— What you need to do —
Continue the passage on single-spin sensing and Floquet theory, picking up after its last sentence.

— Page excerpt —
The development of magnetic resonance imaging revolutionized medical and biological science. Now, recent technical developments offer the comparable prospect of imaging single molecular and biological structures. As in magnetic resonance imaging, single-spin sensing also exploits measurements of the temporal decay of the coherence of quantum spins to infer detailed information. The field of single-spin sensing is at a comparatively early stage, but one day it could have a transformative effect on biological and chemical physics. Here, we show how one can exploit the well-known fact that a quantum system exposed to a periodic potential acquires very different spectral characteristics. We analyze time-periodic sensing protocols using Floquet theory and show it is potentially useful for a wider range of scenarios than standard methods, including many-body interactions and strong quantum entanglement.

— Items stored from a collection —
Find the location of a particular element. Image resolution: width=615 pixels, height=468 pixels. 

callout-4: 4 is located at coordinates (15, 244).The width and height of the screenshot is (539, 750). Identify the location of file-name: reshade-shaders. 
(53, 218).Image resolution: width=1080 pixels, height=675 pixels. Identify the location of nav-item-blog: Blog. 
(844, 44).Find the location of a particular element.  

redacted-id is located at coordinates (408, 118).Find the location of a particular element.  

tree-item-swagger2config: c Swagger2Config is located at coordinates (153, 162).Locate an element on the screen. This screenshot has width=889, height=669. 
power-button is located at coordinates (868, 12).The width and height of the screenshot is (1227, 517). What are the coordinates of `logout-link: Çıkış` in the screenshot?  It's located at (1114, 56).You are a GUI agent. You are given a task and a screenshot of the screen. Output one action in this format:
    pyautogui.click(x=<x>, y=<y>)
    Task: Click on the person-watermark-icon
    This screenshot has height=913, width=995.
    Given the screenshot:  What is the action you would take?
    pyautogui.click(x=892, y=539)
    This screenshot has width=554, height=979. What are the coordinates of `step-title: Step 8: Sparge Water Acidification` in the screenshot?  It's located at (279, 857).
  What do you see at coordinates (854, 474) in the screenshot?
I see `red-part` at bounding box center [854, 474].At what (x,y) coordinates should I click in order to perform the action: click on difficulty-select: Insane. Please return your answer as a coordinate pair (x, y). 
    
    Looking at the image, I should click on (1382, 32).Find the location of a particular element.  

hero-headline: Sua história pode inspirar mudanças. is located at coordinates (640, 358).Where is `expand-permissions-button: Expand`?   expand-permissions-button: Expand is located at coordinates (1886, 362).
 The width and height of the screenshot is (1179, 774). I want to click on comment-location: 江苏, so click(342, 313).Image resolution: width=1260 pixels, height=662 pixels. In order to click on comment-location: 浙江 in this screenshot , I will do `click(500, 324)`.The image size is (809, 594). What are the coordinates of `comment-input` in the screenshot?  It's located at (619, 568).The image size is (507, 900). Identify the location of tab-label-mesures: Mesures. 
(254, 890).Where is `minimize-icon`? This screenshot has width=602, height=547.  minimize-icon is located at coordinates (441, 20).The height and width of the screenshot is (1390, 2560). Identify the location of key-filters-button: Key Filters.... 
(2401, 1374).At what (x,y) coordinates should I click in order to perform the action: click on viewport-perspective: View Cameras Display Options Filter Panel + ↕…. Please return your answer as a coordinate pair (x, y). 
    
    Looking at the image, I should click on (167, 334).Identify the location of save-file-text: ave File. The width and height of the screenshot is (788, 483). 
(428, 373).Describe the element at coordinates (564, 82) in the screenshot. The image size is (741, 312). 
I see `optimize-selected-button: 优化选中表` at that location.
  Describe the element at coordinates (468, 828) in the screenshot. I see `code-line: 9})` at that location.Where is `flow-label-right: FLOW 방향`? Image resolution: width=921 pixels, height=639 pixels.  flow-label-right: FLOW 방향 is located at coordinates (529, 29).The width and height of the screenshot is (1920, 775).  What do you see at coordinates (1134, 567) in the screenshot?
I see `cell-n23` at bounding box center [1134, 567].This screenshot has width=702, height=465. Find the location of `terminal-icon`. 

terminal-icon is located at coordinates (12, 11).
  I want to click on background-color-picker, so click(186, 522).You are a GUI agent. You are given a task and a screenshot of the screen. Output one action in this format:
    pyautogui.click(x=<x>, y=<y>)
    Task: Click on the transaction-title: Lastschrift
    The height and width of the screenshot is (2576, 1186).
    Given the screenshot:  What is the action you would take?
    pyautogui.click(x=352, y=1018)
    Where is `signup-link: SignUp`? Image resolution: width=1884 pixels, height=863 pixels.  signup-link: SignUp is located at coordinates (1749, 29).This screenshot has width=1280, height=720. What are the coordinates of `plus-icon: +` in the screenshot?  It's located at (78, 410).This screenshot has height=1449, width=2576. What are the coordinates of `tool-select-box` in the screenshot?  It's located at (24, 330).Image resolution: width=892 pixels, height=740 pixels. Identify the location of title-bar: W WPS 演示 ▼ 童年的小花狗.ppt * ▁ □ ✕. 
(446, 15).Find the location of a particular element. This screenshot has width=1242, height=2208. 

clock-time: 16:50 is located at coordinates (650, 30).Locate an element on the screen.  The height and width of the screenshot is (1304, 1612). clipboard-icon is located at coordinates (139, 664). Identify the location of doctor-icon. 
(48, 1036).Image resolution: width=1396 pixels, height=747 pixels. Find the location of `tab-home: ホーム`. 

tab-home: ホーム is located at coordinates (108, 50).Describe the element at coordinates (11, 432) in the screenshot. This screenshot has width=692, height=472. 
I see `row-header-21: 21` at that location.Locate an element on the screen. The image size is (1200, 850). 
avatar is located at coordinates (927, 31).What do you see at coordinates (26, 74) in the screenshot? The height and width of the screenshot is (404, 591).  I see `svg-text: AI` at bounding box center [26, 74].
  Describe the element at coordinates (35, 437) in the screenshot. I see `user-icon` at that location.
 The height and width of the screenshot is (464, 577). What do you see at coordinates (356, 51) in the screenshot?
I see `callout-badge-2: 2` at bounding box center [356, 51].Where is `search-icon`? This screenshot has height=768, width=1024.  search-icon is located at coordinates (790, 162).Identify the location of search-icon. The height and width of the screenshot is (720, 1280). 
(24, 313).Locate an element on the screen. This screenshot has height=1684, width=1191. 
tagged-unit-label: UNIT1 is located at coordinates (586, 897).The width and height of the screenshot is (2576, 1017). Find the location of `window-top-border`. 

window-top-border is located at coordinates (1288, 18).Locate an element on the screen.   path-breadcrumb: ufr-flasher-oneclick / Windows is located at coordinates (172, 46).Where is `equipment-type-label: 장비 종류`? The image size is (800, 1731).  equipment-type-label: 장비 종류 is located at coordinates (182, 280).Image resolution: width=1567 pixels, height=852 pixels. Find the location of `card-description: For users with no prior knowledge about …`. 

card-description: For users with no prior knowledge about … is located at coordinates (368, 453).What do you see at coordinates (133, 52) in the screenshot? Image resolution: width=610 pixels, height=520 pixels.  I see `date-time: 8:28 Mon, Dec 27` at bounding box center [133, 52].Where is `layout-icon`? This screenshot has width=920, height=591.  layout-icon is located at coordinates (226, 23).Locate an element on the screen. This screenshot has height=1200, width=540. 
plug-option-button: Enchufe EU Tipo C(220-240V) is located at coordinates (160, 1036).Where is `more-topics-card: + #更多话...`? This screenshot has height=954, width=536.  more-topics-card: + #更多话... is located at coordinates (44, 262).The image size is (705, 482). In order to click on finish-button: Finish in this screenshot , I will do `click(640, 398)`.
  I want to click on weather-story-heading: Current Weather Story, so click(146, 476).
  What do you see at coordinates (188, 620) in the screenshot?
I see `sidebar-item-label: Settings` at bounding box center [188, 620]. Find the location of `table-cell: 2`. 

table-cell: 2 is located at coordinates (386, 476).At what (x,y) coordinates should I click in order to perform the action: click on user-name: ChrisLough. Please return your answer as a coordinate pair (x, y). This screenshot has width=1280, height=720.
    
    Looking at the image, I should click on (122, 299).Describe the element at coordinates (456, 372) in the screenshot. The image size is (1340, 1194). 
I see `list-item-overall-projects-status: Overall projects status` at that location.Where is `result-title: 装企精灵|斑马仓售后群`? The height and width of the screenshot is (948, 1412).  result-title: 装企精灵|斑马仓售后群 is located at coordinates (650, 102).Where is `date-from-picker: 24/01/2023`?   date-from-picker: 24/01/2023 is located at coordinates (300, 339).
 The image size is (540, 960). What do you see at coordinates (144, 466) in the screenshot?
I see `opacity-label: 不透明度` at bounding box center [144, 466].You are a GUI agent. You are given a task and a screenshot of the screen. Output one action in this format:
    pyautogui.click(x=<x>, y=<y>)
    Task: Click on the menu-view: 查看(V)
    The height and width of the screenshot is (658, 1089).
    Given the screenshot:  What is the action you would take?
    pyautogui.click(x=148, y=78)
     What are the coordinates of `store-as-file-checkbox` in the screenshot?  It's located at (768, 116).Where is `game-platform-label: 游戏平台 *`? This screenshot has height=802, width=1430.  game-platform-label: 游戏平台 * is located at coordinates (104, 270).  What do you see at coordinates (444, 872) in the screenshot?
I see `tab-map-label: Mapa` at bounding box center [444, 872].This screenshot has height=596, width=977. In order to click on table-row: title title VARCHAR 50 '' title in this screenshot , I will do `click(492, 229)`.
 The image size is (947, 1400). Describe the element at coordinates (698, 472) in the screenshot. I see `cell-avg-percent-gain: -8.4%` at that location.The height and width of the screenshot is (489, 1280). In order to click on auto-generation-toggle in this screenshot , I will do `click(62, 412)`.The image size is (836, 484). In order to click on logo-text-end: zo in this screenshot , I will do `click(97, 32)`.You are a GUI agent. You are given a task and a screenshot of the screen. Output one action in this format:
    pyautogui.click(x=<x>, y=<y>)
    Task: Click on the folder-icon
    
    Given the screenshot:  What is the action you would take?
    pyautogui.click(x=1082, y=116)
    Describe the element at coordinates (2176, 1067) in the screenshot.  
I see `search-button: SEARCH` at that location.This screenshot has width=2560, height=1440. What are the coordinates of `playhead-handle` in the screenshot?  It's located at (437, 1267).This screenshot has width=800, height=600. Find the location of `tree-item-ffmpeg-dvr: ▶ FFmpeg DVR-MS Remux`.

— Task response —
In dynamical-decoupling sensing, noise from environmental spins is amplified by a sequence of microwave pulses and detected by a sensor (such as a nitrogen-vacancy color center in diamond). The coherence behavior is often analyzed using signal-processing ideas that rely on the frequency of the pulses becoming resonant with a characteristic frequency in the environment, which leads to a single sharp “dip” in the coherence. We show here that such a restriction is unnecessary. By looking at the nonresonant regime, we identify new information-rich structures that can be interpreted using Floquet spectroscopy but might be overlooked in current experiments since they lie in regimes that do not yield single sharp dips. In particular, we show that transverse magnetic field scans of coherence of nitrogen-vacancy centers in diamond reveal a set of striking diamond-shaped coherence envelopes with sharp boundaries that depend on the interesting frequencies. The power of Floquet theory is that it is applicable to both resonant and nonresonant driving, and it works for a range of coupling strengths.

We expect that our findings will motivate future studies of sensor spins, other than nitrogen-vacancy centers, such as spin-1/2 systems that have long coherence times and allow further control over the Floquet states.